Scenarios for integrating InfoSphere Data Click and InfoSphere BigInsights

You can use InfoSphere® Data Click to integrate large volumes of data in a Hadoop Distributed File System (HDFS) in InfoSphere BigInsights®. InfoSphere BigInsights can then discover and analyze business insights that are hidden in the large volumes of data.

Because InfoSphere Data Click simplifies data movement, you do not have to be an experienced ETL developer to integrate data. Whether you are an analyst, data scientist, or line-of-business user, you can use InfoSphere Data Click to integrate data sets of any size, even into the terabyte or petabyte range.

After the data is copied into the HDFS, you can use InfoSphere BigInsights to derive business value from complex, unstructured information. For example, you can use IBM Big SQL, the IBM SQL interface to InfoSphere BigInsights, to summarize, query, and analyze data. InfoSphere BigInsights supports various scenarios that can help organizations grow by finding value that is hidden in data and data relationships.

Scenario: Augmenting the data warehouse

An international retailer has a traditional data warehouse and wants to augment their business intelligence environment with new unstructured data sources that are only in an HDFS. To run new analytical models, the unstructured information must be combined with data from the traditional data warehouse.

To augment the data warehouse infrastructure, the retailer uses InfoSphere Data Click to copy customer and product information from the warehouse into an HDFS. The retailer then uses the BigSheets tool, which is part of InfoSphere BigInsights, to combine the warehouse data with structured, unstructured, and streaming data from other sources. Now, the retailer can filter and analyze the combined set of data.

By using the self-service integration features of InfoSphere Data Click with InfoSphere BigInsights, the retailer can move and analyze data in hours rather than days or weeks.

Scenario: Using an HDFS as a landing zone

A financial services department receives data from external and internal sources; these sources send the data in different ways and in various formats. To make their processes more efficient, the department wants to use an HDFS as a common storage area, or landing zone, for the data that comes from their internal partners. Unfortunately, their internal partners lack the data integration skills to send data to the HDFS, which creates a roadblock to achieving the new corporate objective.

The company decides to use InfoSphere Data Click to help the internal partners get their data into the landing zone. Line-of-business users from the marketing, finance, and human resources departments can run InfoSphere Data Click activities to copy data from their data sources to the HDFS. In the HDFS, InfoSphere BigInsights processes can complete detailed analysis on complex sets of data in hours.

The line-of-business users can run InfoSphere Data Click activities on demand, providing current and comprehensive insights into the challenges that are faced by each part of the organization. The combination of InfoSphere Data Click and InfoSphere BigInsights gives the line-of-business users a simple infrastructure and process for both moving data and running analytics on that data.

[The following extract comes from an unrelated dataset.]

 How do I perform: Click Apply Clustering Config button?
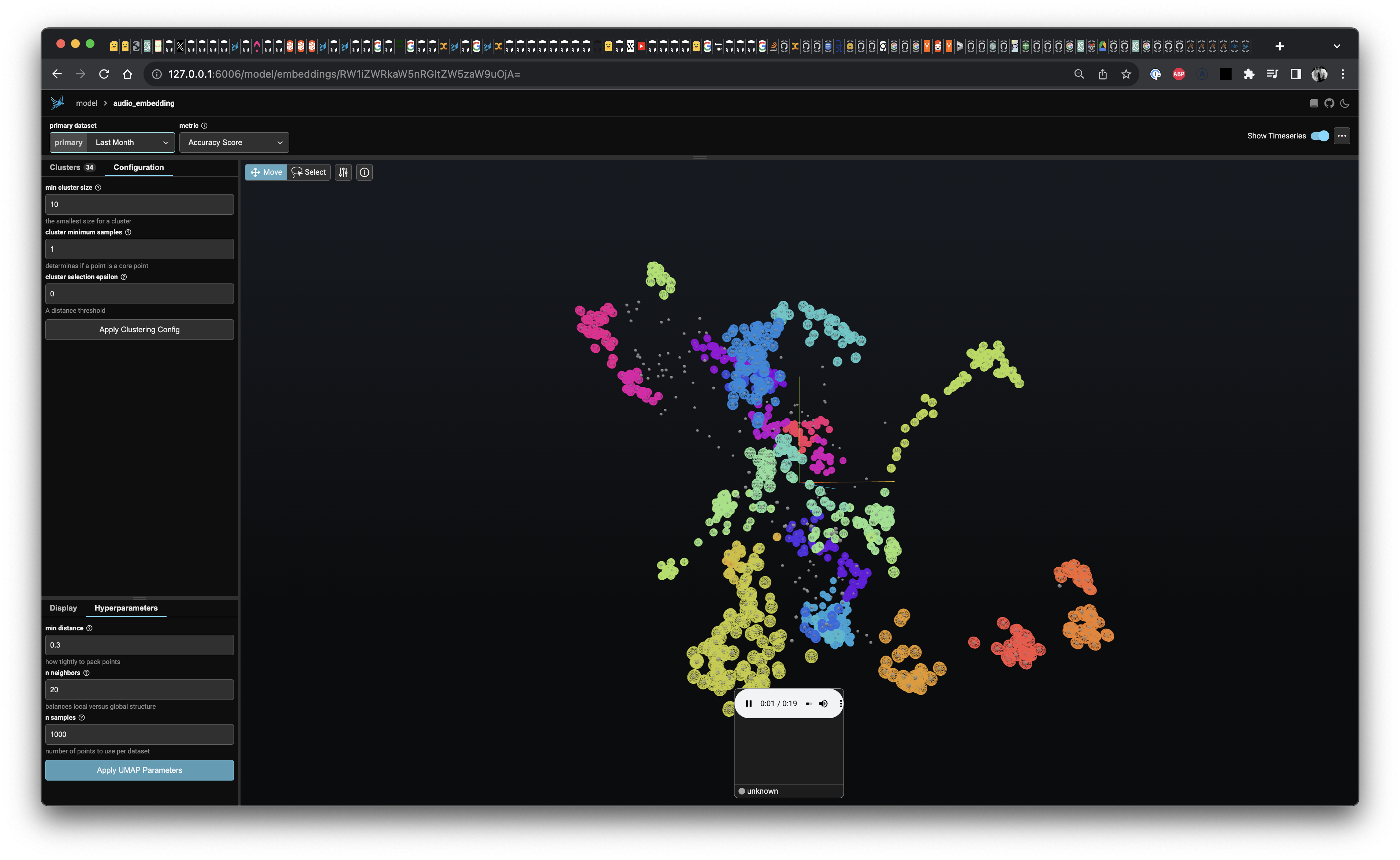[140, 329]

Scenario: Identify data types to analyze in InfoSphere BigInsights

Data scientists for a large insurance company need to run exploratory statistical models across huge amounts of data. The data scientists want to use InfoSphere BigInsights to analyze large volumes of varied data, but the data is scattered between many different databases and data sources. In addition, the data scientists do not know what kinds of data they have.

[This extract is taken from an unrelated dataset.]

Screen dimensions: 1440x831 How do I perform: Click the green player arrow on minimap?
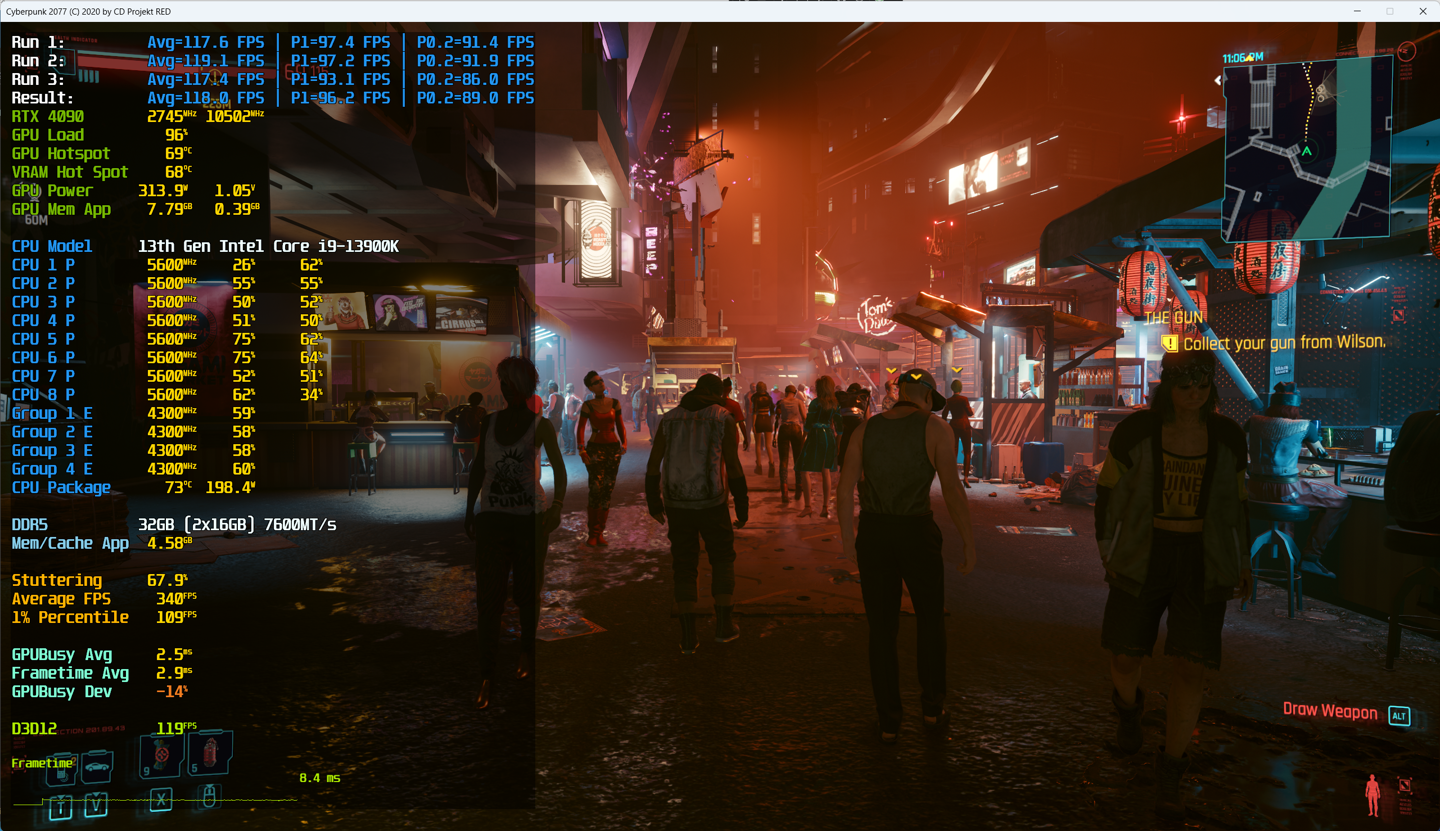click(x=1306, y=151)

The data scientists use the Information Governance Catalog to search the data sources for specific types of data. For example, suppose that some of the data sources are indexed based on meaningful columns such as department, geographical region, and product name. Because the data scientists want to run statistical models on data from the South America geographical region, they search for South America. The Information Governance Catalog shows a list of database tables and other data sources, with an explanation of why the sources are related to the search term.

By browsing the search results, the data scientists identify the data sources that have the data that they want to analyze and the kinds of data in those data sources. The data scientists select the data to analyze and open InfoSphere Data Click directly from the Information Governance Catalog. When InfoSphere Data Click opens, the sources that were selected in the catalog are already selected in InfoSphere Data Click. The data scientists can use InfoSphere Data Click to copy the data to an HDFS and use InfoSphere BigInsights to analyze the data.